Глава вторая. Лев Толстой как чеченский 4 page





Считала ли А.А. Толстая Льва Николаевича – исповедником ислама? Тоже нет. Заглянув, к примеру, в её письмо Толстому от 25 февраля 1882 г., мы прочтём там следующее:

«…Никогда не говорите и не думайте, что мы служим не одному Богу. Христос один, и вы и я любим Его» (Л.Н. Толстой и А.А. Толстая. Переписка (1857 - 1903). М., 2011. С. 402).

Итак, в 1882 году Толстой для его двоюродной тётки, убеждённой православной по вероисповеданию, – отнюдь не мусульманин, а только заблуждающийся, впавший в какую-то непонятную для неё ересь, единоверец-христианин.

И на этого христианина, полагает А.А. Толстая, можно ещё, с Божьей помощью, повлиять, дабы воротить во всей полноте в церковно-православную веру – если судить по её же письму от 19 апреля 1884 года – тому письму, на которое отвечает Толстой в цитированном нами отрывке.

«…Что за дикая мысль вошла в вашу умную, но неразумную голову. Чтоб я стала вас обращать… -- Станете вы слушать мой писк из-под лавки с высоты вашей кафедры. Да, я часто не пишу, а кричу за вас перед кем следует, -- но это другое дело. Он понимает все побуждения души и знает, чего я за вас прошу и чего опасаюсь, а вы покамест с этим согласиться не можете. Стало быть, толчок должен прийти свыше… Речь идёт не об Православии, а единственно об искажении истины. Страшно подумать, что вы можете соблазнить одного из малых сих. Вот моя заноза на ваш счёт, и она болит и колет меня беспрестанно. <…> Что вы хотите? Как я ни верчусь, но ваше здание всё представляется мне в виде Вавилонской башни с основою людской, адской гордости» (Там же. С. 407).

 

Вот, теперь многое можно прояснить и восстановить настоящие смыслы письма Толстого. Итак:

 

Первое. А.А. Толстая знакомится с писаниями Л.Н. Толстого, в которых он, отрицая открывшуюся ему ложь церковного учения, проповедует выяснившееся ему в ходе исследования евангелий во всех его значении и силе учение Христа;

Второе. Для А.А. Толстой единственным христианством является православие, толстовская же проповедь воспринимается ею как еретическая, как заблуждение;

Третье. В связи с этим А.А. Толстая стремится оказать на Толстого религиозное влияние, ибо беспокоится, что, как ей представляется, лжеучение Толстого основано только на гордости ума, но при этом соблазнительно для простого народа и может поставить Толстого в положение ересиарха, основателя секты, отманив и других от православной церкви.

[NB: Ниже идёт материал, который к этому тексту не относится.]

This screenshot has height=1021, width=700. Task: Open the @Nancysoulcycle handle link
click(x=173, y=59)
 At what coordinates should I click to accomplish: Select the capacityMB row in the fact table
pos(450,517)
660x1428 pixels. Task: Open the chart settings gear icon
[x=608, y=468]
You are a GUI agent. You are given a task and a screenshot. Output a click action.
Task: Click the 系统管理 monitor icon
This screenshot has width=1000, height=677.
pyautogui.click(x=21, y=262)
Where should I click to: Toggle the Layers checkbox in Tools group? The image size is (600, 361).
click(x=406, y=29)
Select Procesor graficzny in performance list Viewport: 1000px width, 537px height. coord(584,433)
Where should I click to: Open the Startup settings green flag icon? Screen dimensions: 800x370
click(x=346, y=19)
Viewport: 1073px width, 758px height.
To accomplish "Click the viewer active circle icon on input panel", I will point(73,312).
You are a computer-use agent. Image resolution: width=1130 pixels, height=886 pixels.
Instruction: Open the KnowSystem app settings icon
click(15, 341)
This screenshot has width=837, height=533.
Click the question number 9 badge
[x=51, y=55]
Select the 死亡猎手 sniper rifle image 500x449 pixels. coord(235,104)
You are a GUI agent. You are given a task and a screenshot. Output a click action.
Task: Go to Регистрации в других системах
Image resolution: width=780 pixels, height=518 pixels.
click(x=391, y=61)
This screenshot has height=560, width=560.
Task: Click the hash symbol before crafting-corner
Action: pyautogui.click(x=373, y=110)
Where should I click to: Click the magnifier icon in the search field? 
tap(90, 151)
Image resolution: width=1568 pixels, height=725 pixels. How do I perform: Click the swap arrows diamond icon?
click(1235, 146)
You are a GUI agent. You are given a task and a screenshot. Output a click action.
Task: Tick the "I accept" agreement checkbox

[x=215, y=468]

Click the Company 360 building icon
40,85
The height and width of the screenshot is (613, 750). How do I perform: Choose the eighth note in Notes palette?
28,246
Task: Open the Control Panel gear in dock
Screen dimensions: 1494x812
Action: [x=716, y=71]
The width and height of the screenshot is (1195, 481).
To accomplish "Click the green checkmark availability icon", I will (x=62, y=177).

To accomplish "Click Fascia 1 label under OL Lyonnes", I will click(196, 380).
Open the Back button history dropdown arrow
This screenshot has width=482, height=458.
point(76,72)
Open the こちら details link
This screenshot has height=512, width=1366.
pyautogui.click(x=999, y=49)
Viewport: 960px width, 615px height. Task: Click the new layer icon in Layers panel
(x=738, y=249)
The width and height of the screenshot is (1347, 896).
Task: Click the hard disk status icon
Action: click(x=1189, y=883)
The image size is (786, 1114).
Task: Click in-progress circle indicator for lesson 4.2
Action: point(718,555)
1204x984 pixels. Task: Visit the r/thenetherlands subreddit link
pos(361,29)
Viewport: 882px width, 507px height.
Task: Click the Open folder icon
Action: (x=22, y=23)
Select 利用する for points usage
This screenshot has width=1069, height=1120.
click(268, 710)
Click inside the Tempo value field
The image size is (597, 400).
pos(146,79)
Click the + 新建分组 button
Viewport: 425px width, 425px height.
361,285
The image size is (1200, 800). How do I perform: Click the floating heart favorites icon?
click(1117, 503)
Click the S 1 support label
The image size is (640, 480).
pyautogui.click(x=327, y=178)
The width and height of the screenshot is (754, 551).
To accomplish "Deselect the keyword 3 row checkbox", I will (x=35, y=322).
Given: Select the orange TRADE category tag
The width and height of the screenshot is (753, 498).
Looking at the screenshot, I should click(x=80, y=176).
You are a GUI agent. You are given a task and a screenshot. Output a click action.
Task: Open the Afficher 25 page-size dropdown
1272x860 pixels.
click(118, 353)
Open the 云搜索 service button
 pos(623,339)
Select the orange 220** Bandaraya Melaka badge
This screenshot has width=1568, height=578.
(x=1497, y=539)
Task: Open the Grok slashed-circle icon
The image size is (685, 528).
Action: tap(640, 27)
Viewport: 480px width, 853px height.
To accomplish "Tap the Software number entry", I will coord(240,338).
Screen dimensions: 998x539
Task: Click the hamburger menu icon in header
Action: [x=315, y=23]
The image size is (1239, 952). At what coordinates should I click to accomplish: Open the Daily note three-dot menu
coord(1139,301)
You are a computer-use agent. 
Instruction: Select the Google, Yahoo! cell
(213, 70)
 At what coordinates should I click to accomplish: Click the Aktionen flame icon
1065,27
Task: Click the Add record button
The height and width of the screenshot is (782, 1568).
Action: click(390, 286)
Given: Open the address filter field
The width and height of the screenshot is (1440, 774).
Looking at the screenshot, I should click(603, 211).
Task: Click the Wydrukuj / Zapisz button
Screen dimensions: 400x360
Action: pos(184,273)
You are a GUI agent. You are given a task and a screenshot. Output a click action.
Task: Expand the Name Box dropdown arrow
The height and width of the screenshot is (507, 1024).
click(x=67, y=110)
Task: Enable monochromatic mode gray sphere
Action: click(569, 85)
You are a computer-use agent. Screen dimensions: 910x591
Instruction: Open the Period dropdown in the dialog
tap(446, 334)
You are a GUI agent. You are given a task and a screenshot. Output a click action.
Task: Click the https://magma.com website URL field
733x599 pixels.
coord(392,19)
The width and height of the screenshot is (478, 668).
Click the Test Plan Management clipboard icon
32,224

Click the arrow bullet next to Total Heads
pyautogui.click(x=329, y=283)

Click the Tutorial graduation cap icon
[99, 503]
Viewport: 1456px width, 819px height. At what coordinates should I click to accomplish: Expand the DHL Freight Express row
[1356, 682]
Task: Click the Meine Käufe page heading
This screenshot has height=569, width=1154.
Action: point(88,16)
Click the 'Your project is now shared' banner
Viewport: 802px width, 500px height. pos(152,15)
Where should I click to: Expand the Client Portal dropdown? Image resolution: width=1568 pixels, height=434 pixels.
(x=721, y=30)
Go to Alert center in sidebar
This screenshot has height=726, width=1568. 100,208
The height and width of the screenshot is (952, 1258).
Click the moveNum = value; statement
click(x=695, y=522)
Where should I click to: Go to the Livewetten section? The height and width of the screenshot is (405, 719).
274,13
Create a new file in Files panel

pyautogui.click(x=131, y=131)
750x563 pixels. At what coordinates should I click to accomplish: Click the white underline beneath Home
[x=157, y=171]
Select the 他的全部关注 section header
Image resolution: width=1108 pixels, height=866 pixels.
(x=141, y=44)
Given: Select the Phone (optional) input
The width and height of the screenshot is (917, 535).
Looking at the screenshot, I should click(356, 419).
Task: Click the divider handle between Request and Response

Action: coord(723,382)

Четвёртое. Отвечая А.А. Толстой, Лев Николаевич отрицает приписанные ему намерения прозелитизма, учительства «с высоты кафедры». И далее – сетует, что исповедание им ЕГО ВЕРЫ вызывает общее раздражение в среде церковно-православных, тогда как исповедания ДРУГИХ ВЕР, В ТОМ ЧИСЛЕ МАГОМЕТАНСТВА, такового раздражения не вызывает.

Пятое. Таким образом, в письме чётко сказано: ВЕРА ТОЛСТОГО – НЕ МАГОМЕТАНСТВО, не ислам. Вера его – христова вера любви, для адепта которой, и для Толстого в том числе, главное – «любовное общение с людьми», независимо от их вероисповедания. А раздражение окружающих в ответ на попытки Толстого исповедовать Христа не с позиций церковной догматики – нарушает любовь.

Шестое. Но ни Александра Андреевна Толстая, ни прочие, искренне верующие в учение православия, бывшие единоверцы Толстого не способны преодолеть «барьера» неприязни и отторжения того, что представляется им ересью в его проповедании.

В то же время они готовы, как и пишет об этом Толстой, без раздражения выслушать исповедание веры католика, протестанта и даже мусульманина – ибо для них верования эти не ереси, не извращения истины милого им церковного православного учения, а просто – другие веры.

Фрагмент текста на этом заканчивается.